Welches sind die Kernpunkte dieser Weiterbildung?

 

Zentrales Lernziel ist die Ausbildung der Gesprächskompetenz einer Schulklasse. Die Schüler orientieren sich hierbei an und lernen von der Kommunikationskompetenz des/der Unterrichtenden.

Die oft passive Schülerrolle wird nach und nach in eine aktive transformiert, so dass konzentrierte und innovative Lernprozesse zustande kommen, welche die Lernenden – je nach Reifegrad und Unterrichtsfach – zum großen Teil selbst steuern.

Der Lehrer wird zunehmend Initiator, Begleiter und Berater dieser Lernprozesse.

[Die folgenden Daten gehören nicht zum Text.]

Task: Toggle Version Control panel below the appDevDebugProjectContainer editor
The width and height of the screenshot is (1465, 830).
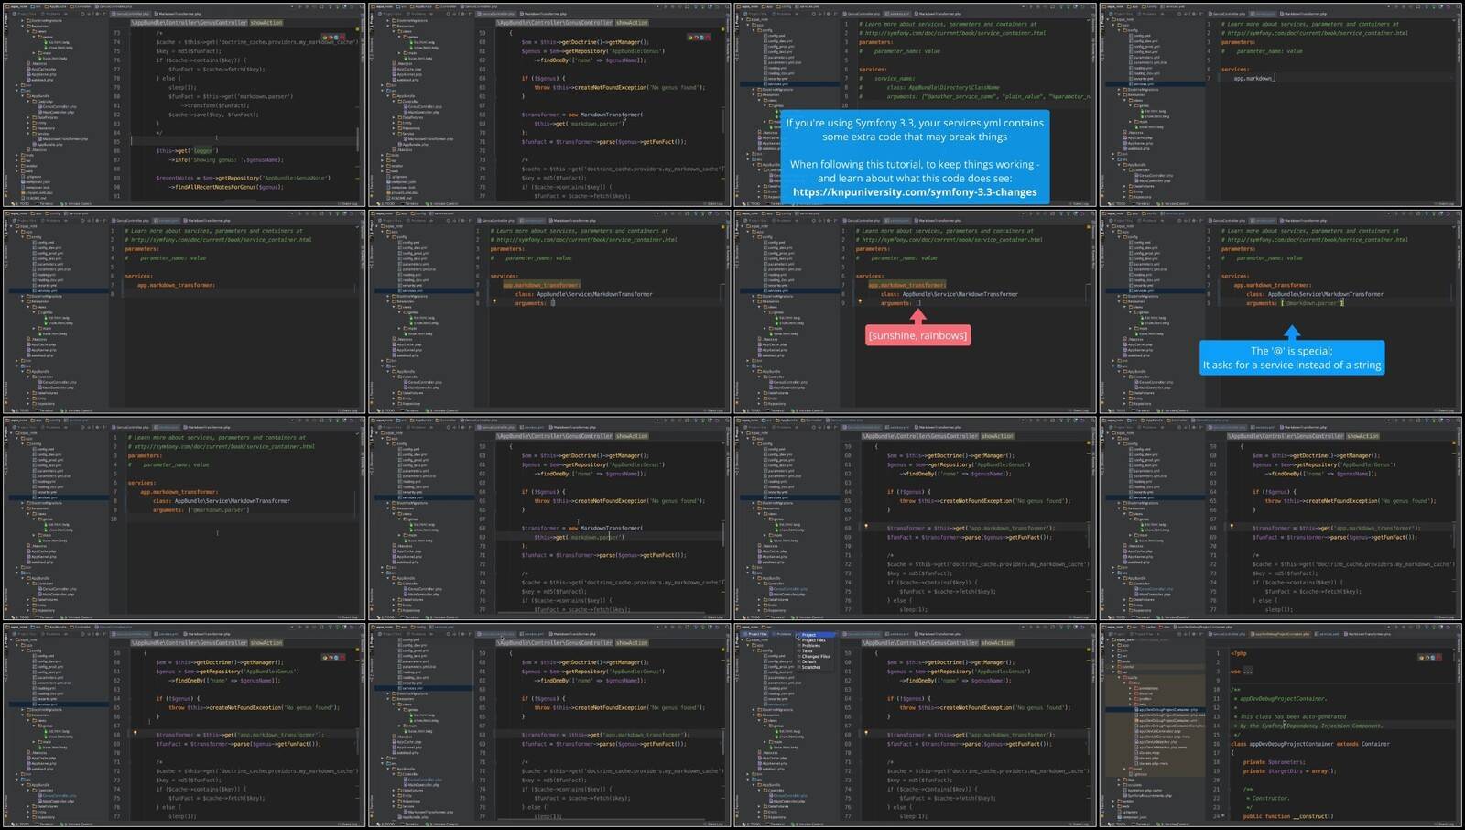Action: [1171, 824]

Dabei hat auch das traditionelle Unterrichten einen festen Platz – nur mit dem bedeutenden Unterschied, dass die Schüler dieser Unterrichtsform nun interessierter und konzentrierter folgen (können). Beide Lernmethoden widersprechen sich nicht, sie ergänzen sich zu einem ganzheitlichen und nachhaltigen Gesamtlernprozess. Man spricht hier auch von einem konstruktivistischen Lernprozess, welcher individuelles und gruppenbezogenes Lernen integriert.[1]

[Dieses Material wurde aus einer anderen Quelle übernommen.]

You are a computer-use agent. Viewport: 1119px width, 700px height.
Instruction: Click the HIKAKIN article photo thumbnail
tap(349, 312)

 Die Weiterbildung besteht aus insgesamt neun ineinander greifenden Modulen (Unterrichtsprinzipien); diese sind sozusagen Konstitutionselemente einer gelingenden Kommunikation. Sie sind nicht – nach Rezeptart - additiv adaptierbar, sondern werden in dieser Weiterbildung integrativ und synergetisch erfahren[2].

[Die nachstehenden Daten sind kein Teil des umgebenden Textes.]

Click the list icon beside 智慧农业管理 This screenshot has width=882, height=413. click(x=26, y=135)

 Um mit Schulklassen erfolgreich nach dieser Methode arbeiten zu können ist es jedoch nicht erforderlich, stets alleneun Module zu implementieren. Wesentlicher ist es, dass die Lehrkraft das Wesen dieser Unterrichtsprinzipien verinnerlicht hat. Vieles im Unterrichtsgeschehen läuft ab diesem Moment reibungsloser und mit mehr Motivation aller Beteiligten ab. Somit können unnötiger Stress und vorzeitige Erschöpfung bei Schülern und Lehrern vermieden werden: Alle Beteiligten erleben sich in gewisser Weise neu und der Unterricht wird immer häufiger zu Erlebnis und Sinn-Erfahrung. Um mit Hellmut Geißner zu sprechen: „Sinn ist nicht – Sinn geschieht.“

  

Für Interessent/innen dieser Weiterbildung:

Über die LPM-Veranstaltung „Lernstandards für mündliche Kommunikation im Unterricht“ können sich über die Homepage

 www.unterrichtskommunikation-saarlande.de

informieren; zudem können Sie über Matthias Simmer (LPM: MSimmer@lpm.uni-sb.de,  06897 7908148) oder Bertram Thiel (Bertram.Thiel@t-online.de, 06841 982367) gern weitere Auskünfte erhalten. Im LPM-Heft finden Sie diese Weiterbildung unter „Abrufveranstaltungen“.

 


[1] Insofern lebt auch das Selbstorganisierte Lernen (SOL) von einer erlernten und praktizierten Kommunikationskultur, d. h. von der Kommunikationskompetenz bzw. Gesprächsfähigkeit aller Beteiligten.